On Monday December 13th, 2021 at the ASH conference, Dr. Eytan Stein, an AML expert from Memorial Sloane Kettering in New York City shares his exciting work on a menin inhibitor called SNDX-5613.

SNDX-5613 is a novel small molecule inhibitor designed to treat MLL-rearranged leukemia and NPM1 mutated AML. 

Why Are Menin Inhibitors Important?

Menin is a protein that is crucial in the development of MLL-rearranged leukemia and AML with a NPM1 mutation. When you have a rearranged MLL protein, menin will bind to this protein and turn on cancer-promoting genes which accelerates the development of two types of leukemia, AML and acute lymphoblastic leukemia (ALL). Menin inhibitors block the binding of menin to the rearranged MLL protein, deescalating the development of cancer. 

The AUGMENT-101 Study

Dr. Stein's abstract reports that as of July 2021, 54 patients had received at least one dose of the menin inhibitor. 

Dr. Stein states that this potent menin inhibitor lead to significant complete remissions with a high rate of measurable residual disease (MRD) negative complete remissions. In those with NPM1 mutated AML. the CRc rate was 30% (3/10 pts) and 14/20 (70%) pts with CRc achieved MRD negativity.* This is an oral drug that is taken twice a day and has so far been shown to cause minimal side effects. Dr. Stein hypothesizes that just like we’ve had FLT3 inhibitors and IDH inhibitors approved that we will soon have Menin inhibitors approved for MLL-rearranged leukemias and NPM1 mutated AML.
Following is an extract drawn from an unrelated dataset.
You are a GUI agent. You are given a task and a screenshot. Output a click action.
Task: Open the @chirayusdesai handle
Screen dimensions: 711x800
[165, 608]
Now, Dr. Stein and others are looking at the patterns of response and resistance with this drug to better understand why some patients do respond and why others do not respond or relapse  with plans to then determine what we can do about it so that we can get all AML patients cured for good.

*Composite Complete Remission (CRc) is the sum of:

• Complete Remission (CR), meaning the primary disease is no longer active and the blood counts have normalized.
• Complete Remission with incomplete hematological recovery (CRi), i.e. the primary disease is no longer active but at least one of the blood cell counts has not recovered to normal levels.
• Complete Remission with incomplete platelet recovery (CRp), i.e. the primary disease is no longer active but the platelet count has not recovered to normal levels.